野球解説者、アマチュアでは指導者としても活躍されている宮本慎也さんの『プロ視点の野球観戦術 戦略、攻撃、守備の新常識』読了。
書店に立ち寄った際、

サイン本を見つけ、即反応していた経緯。
本書は、宮本慎也さんの
” これまで疑問に思っていた日本の野球事情を環境の変化と照らし合わせ、メジャーとどう違うのかを考えました。これまでの「常識」を疑い、新しい視点で野球を観る ー その試みの集大成として、本書『プロ視点の野球観戦術 ー 戦略、攻撃、守備の新常識』を執筆しました。私なりに考えた野球の『新常識』を紹介してみたいと思います。”(はじめに)
との思いから上梓に至った著書で、
第1章 勝利への新常識
第2章 戦略の新常識
第3章 攻撃野球の新常識
第4章 打撃の新常識
第5章 守備の新常識
の章立てに沿って新常識が次々と示されていきます。
どのような内容かというと、
” 今では送りバントをしない方が、得点確率が上がることをご存じの方が多いでしょう。近年の3年間を平均すると、犠打をした場合の得点確率38.5%に対し、しなかった場合の得点確率は59.9%。約20%の違いがあります。”(p29)
と数年前から指摘され始めていたことの改めてに、
” セ・リーグのこの10年間の1点差ゲームで最高勝率だったチームの優勝は、22年の東京ヤクルトスワローズ、23年の阪神の2回だけです。
・・中略・・
接戦に強いチームより、3点差以上、5点差以上の大勝をするチームの方が優勝する可能性が大きくなるということです。”(p22/28)

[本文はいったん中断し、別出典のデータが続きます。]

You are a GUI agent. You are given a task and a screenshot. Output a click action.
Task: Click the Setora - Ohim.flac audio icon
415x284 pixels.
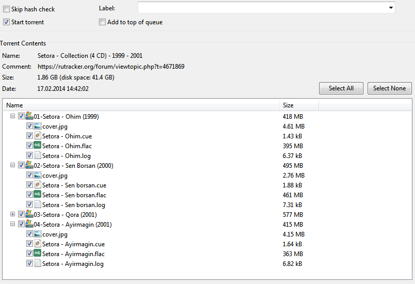[38, 146]
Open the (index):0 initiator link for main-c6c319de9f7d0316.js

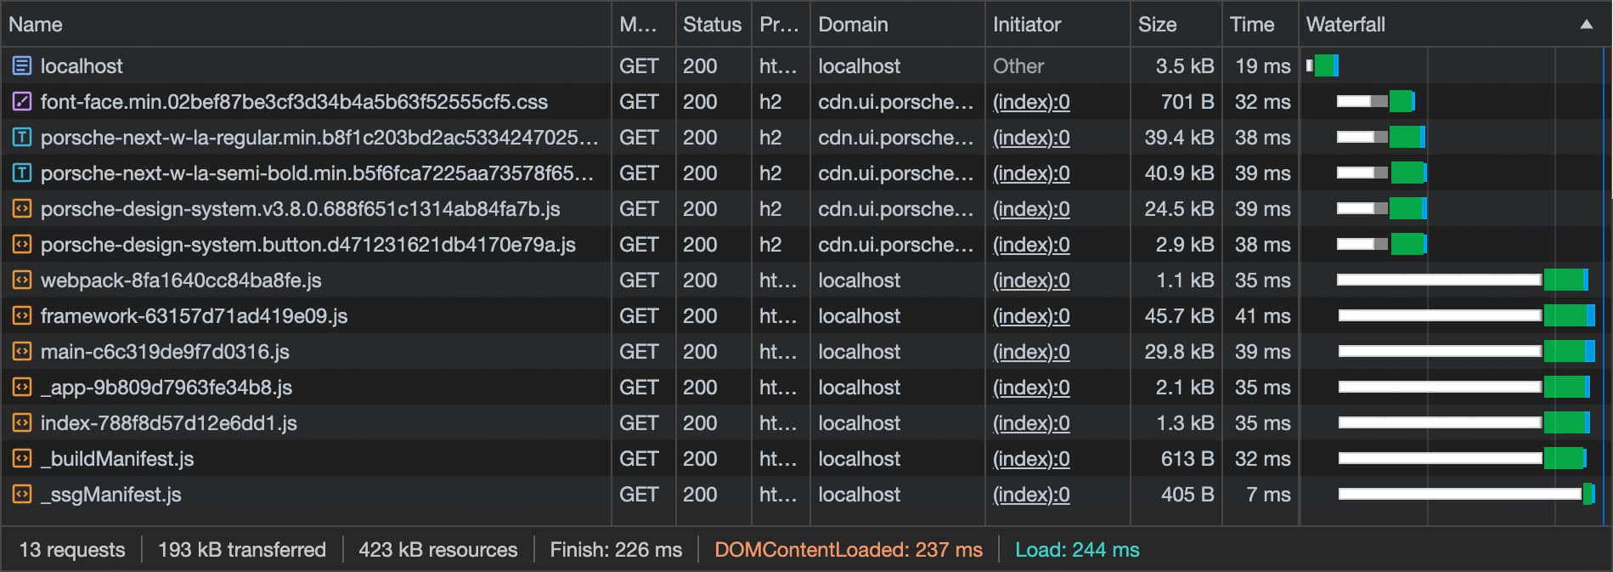(x=1030, y=351)
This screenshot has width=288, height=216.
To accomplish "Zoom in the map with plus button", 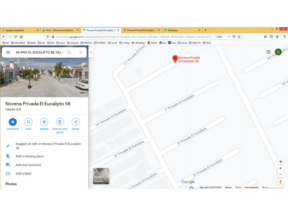I will 281,168.
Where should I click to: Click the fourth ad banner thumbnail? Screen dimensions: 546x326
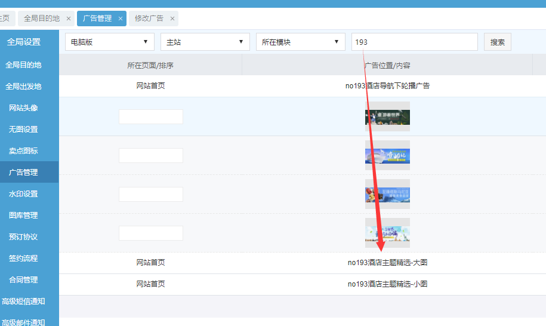coord(387,233)
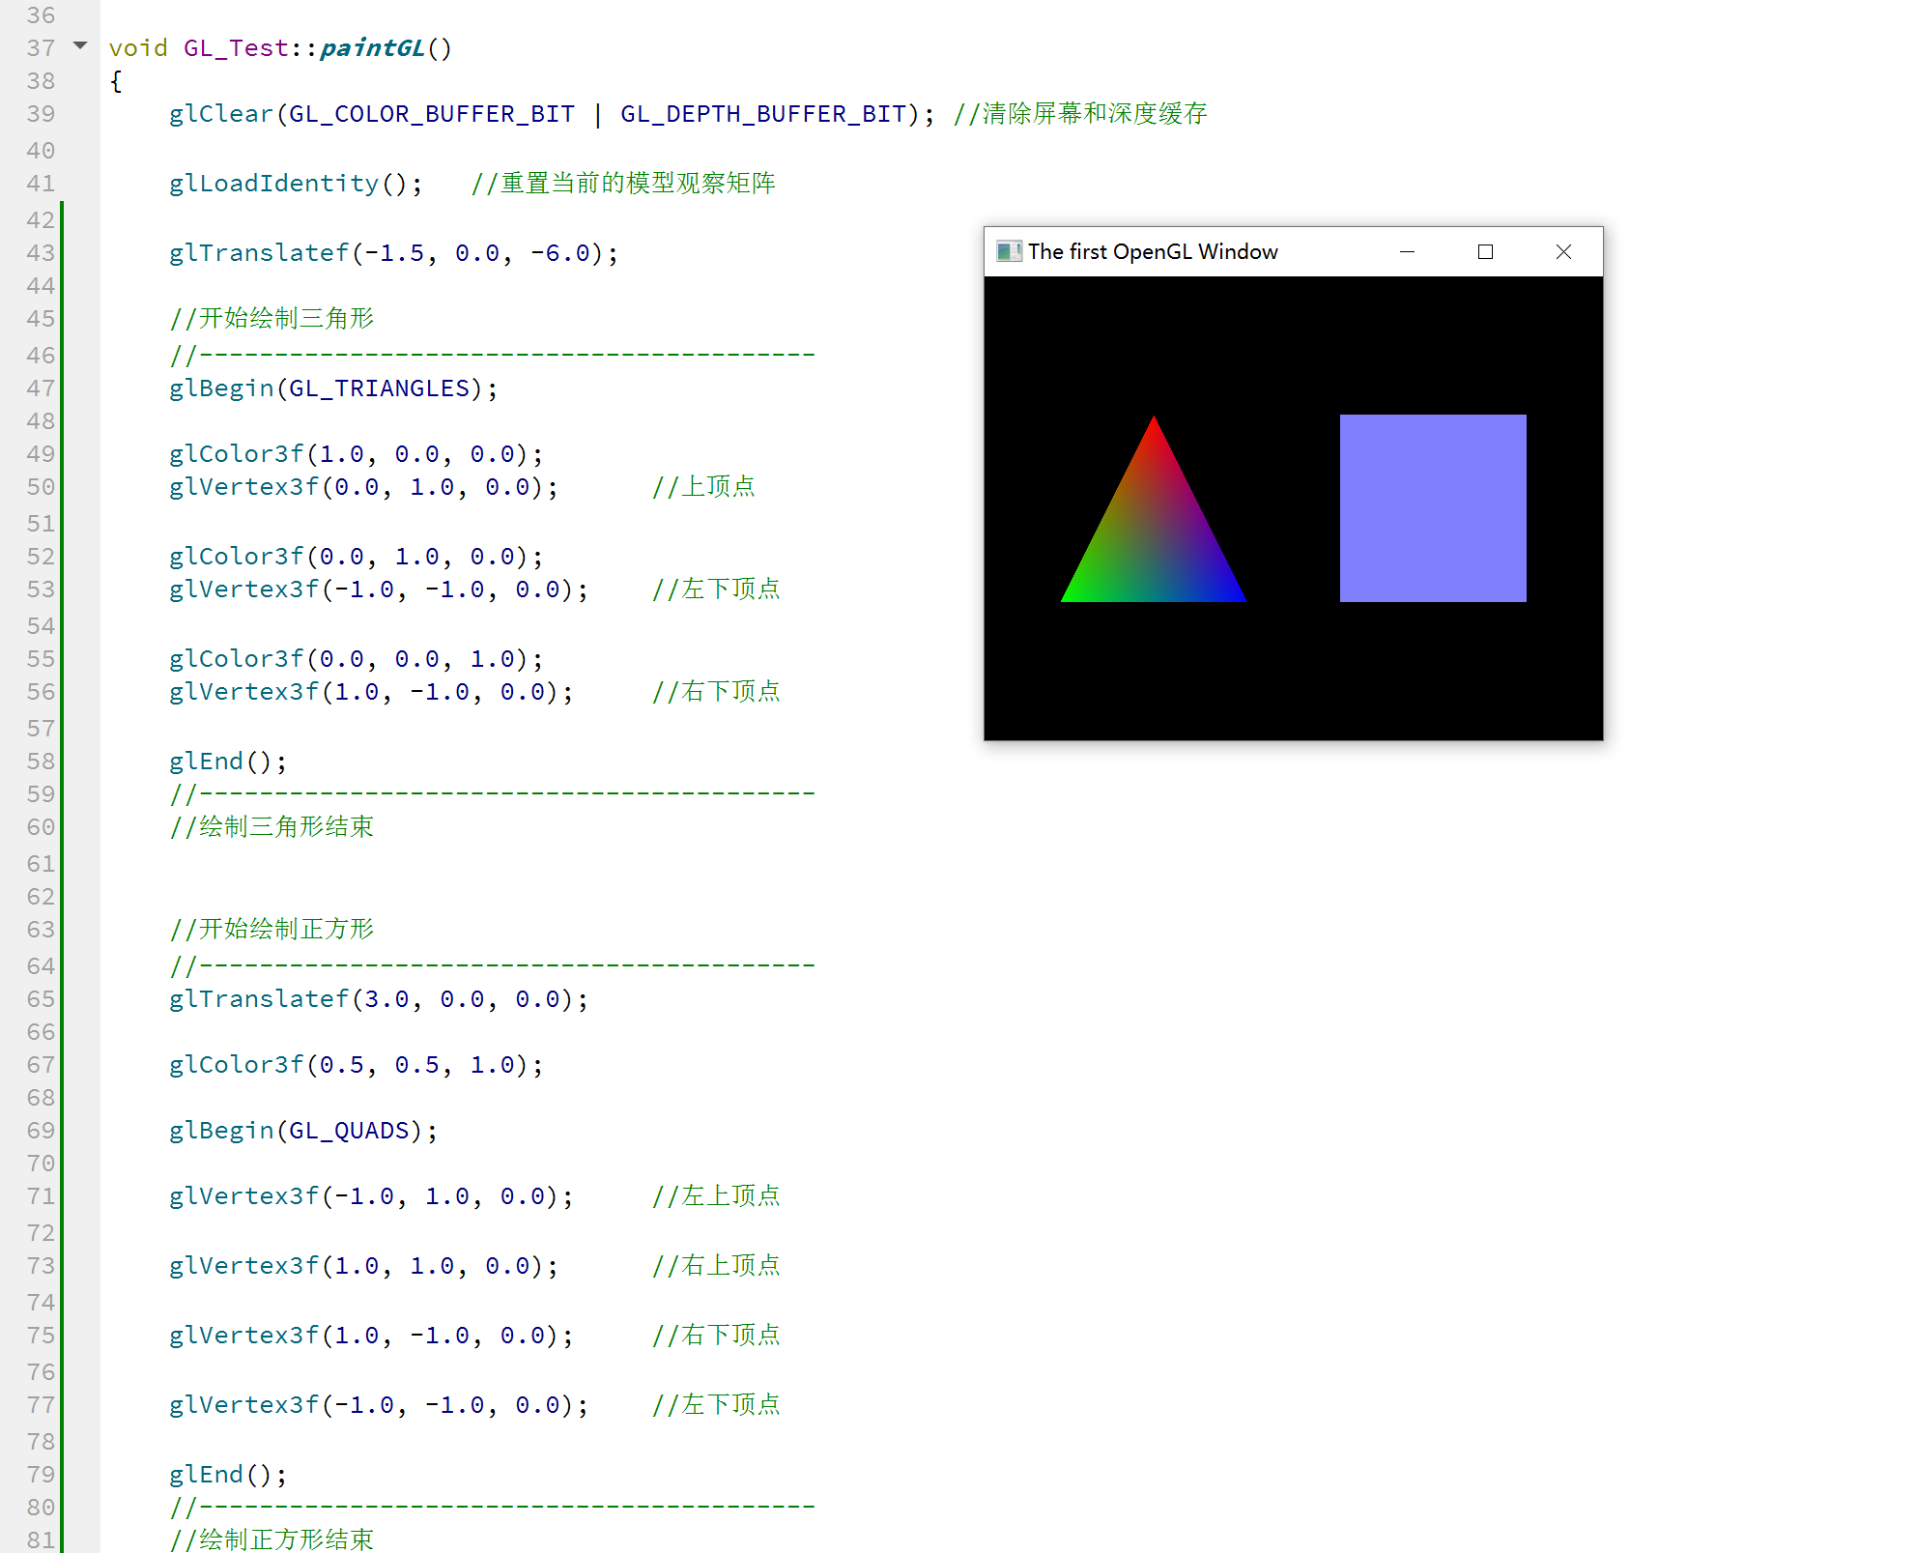
Task: Click the rainbow gradient triangle's center
Action: point(1154,541)
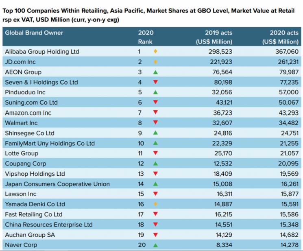Viewport: 303px width, 251px height.
Task: Click the green up arrow for Pinduoduo Inc
Action: point(155,92)
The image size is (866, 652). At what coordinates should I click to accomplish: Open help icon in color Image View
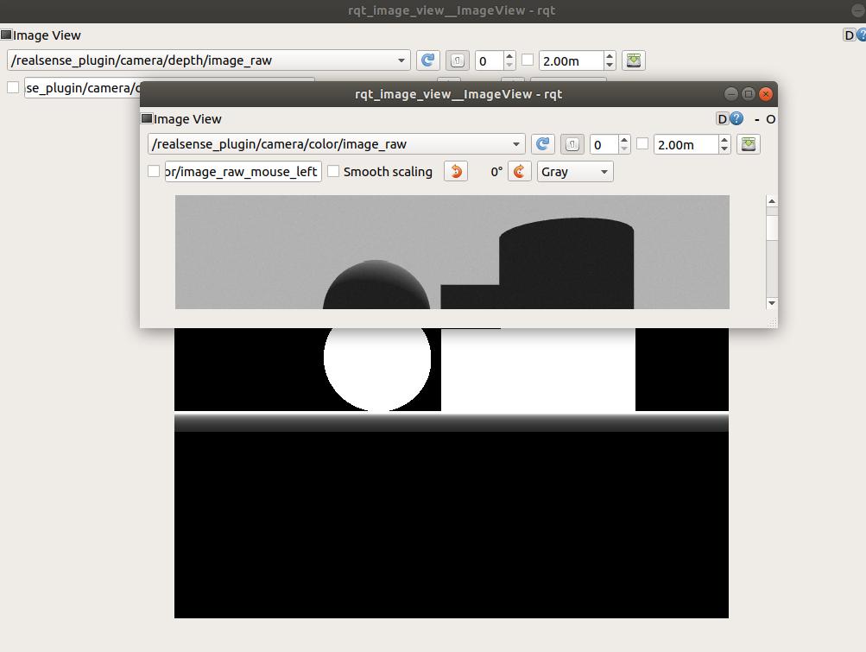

という 接戦に強い=ペナントレースを制す の刷り込みの覆し(⇨ 「大差をつけて楽に勝つ」)や
” 2024年のシーズンで規定打席に達した打者で3割を超えたのは、セ・リーグでDeNAのタイラー・オースティン選手(3割1分6厘)ヤクルトのドミンゴ・サンタナ選手(3割1分5厘)、パ・リーグではソフトバンクの近藤選手(3割1分4厘)だけです。
・・中略・・
OPSは馴染みのない数値だけに、まだピンとこないという人もいるでしょう。直近の5年間での、日本プロ野球の平均打率を平均OPSを並べてみます。
この5年間を平均すると、OPSが.677、打率が2割4分5厘となります。単打ばかりの打者が3打数1安打しても、OPSだと.667なのですから、プロ野球の打者としてはほぼ平均的な打者ということです。
一方、二塁打で4打数1安打の打者は打率2割5分で、プロ野球界だと平均的な打者です。しかしOPSになると.750で、平均を大きく上回っています。
球界に3人しかいない3割打者といっても、単打ばかりの打者は、それほどの価値はないということです。”(p80-82 括弧書きは省略 / 註 OPS =「出塁率+長打率」で計算 )
と野球場で攻撃時、選手名と共に表示されることが一般的な打率が持つ実際の重要度に、或いは
” これは統計にも出ているように、ゴロよりもフライの方がヒット率は高く、さらに長打になると、その差は歴然と開きます。
ゴロでホームランになるのは、ランニングホームランだけです。長打になるのも、一塁線か三塁線を破ったときがほとんどだと思います。
投手をやってきた人は一度くらい「ゴロを打たせていけ」と言われたことがあるでしょう。「低めに投げろ」というのも打者に打球を上げさせないようにするための指導です。
それなのに日本では打者に「上から叩きつけてゴロを打て!」と指導する人がいます。そういう指導者は「ゴロは内野手が捕って送球して、また捕球しなければアウトにならない。3度もミスをする可能性がある。でもフライは捕ったらアウト。1度のプレーで済んでしまうから、ミスをする確率は低い」と説明します。
こんな指導をするチームには行かない方がいいでしょう。”(p97)
といった具合。

指摘の一つ一つがデータを土台に論が展開され、新常識に納得させられる流れに見事乗せられ、宮本慎也さんがプロ野球中継にYouTubeで重宝されることも(改めて)よく理解出来ました。